→ **DATA IN THIS EXERCISE**:
=== Begin Enclosure ===

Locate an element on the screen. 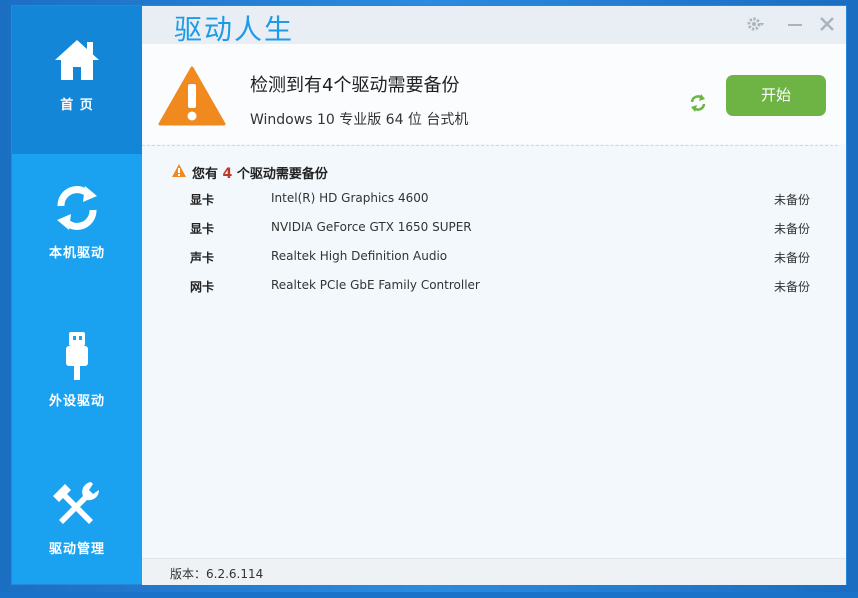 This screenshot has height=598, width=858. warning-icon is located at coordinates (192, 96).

=== End Enclosure ===
=== Begin Enclosure ===

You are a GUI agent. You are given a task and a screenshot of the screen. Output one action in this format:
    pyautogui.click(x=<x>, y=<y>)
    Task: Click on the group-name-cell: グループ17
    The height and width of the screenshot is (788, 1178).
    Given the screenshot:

=== End Enclosure ===

→ **TASK STATEMENT**: Please reproduce everything in the material from the line containing "You are a GUI" down to the line containing "The height and", swapping "GUI agent" for "screen assistant" and leaving the rest unchanged.

→ **ANSWER SPACE**:
You are a screen assistant. You are given a task and a screenshot of the screen. Output one action in this format:
    pyautogui.click(x=<x>, y=<y>)
    Task: Click on the group-name-cell: グループ17
    The height and width of the screenshot is (788, 1178).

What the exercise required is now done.